Embassies in general seem to only address the problems their expat citizens face until issues have been done to death in local media and online by disgruntled citizens with genuine grievances. This latest intervention may well win the 2019 ‘too little, too late and uninformed’ prize as, for starters, it was the US diplomatic machine which suddenly refused to guarantee its expats’ monthly incomes as required by Thai immigration. The UK, Australia and Denmark swiftly followed suit, resulting in the recent changes to visa requirements which have left a good number of their citizens in the country with no option but to leave after years of residence.

The compulsory private healthcare shock also spurred a raft of comments from panicky and disgruntled expats, especially those who have long-term illnesses and those over the age of 75 when insurance is either non-available or prohibitively expensive.

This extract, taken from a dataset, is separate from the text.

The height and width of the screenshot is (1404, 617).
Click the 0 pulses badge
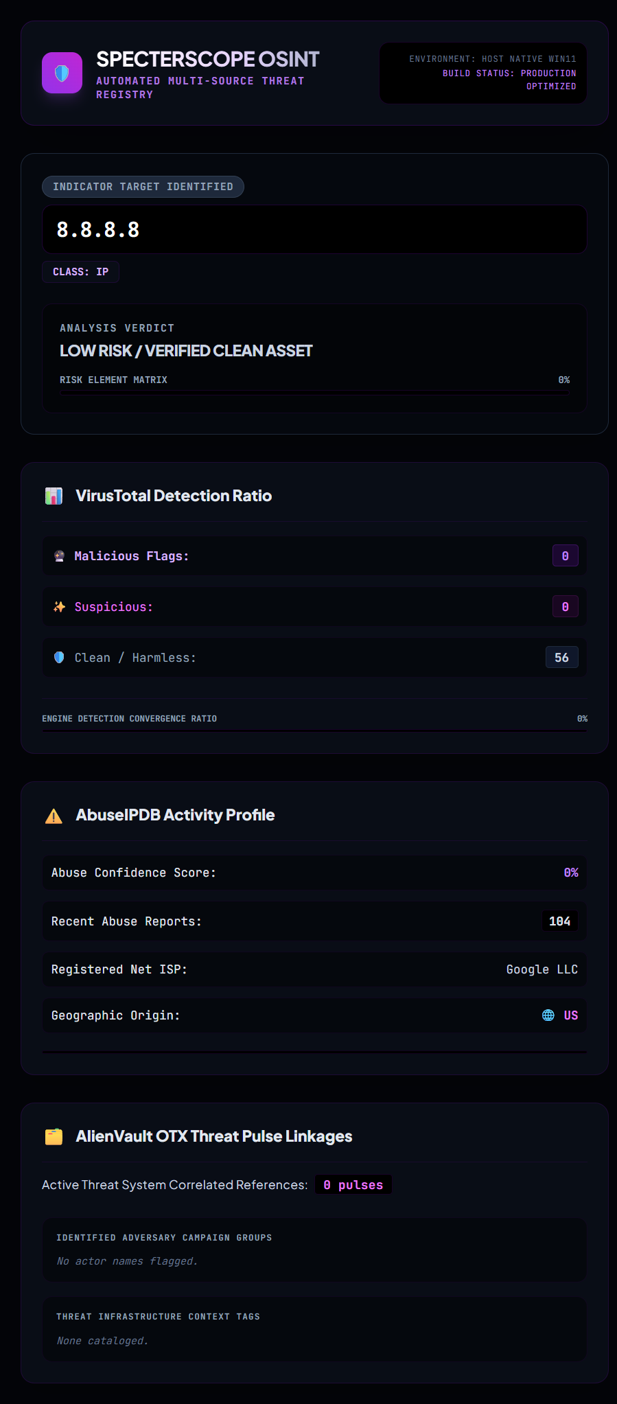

The excuse given by the Thai Junta government was that too many elderly expats were leaving hospitals without paying for their treatment, an excuse roundly denied with good reason both online and in local media by expat communities all over Thailand. Other comments stated those in the so-called Retirement Visa extensions had already been forced to permanently leave half of the 800,000 baht visa requirement in a Thai bank account, a sum identical to the new, compulsory 400,000 baht in-patient insurance regulation.

Passing quickly over the embassy’s description of Thai private hospitals as ‘world class, staffed with internationally-trained doctors and offering excellent healthcare’ as well as its forgetting to mention documented instances of unnecessary tests and overcharging, the embassy advises their expat citizens on the need to plan for key expenses, especially as some private hospitals are now asking for full payment in advance, an interesting prospect for health insurance companies. The embassy is also recommending long-term care insurance and medical evacuation insurance.

According to social media outlets, it’s possible that maths isn’t the embassy's strong point, as the average US state pension stands at 45,000 baht a month, rentals can take 20,000, food another 15,000 with utilities and transportation on top. Taking an average of 70,000 baht annual healthcare insurance premium plus the remaining two insurances, there’s almost certainly nothing left except the threat of deportation at the age of 75, at which point the healthcare insurance gets cancelled. For those with existing conditions, healthcare insurance can be far more. No wonder the embassy is recommending travelling back to the USA and making use of Medicare!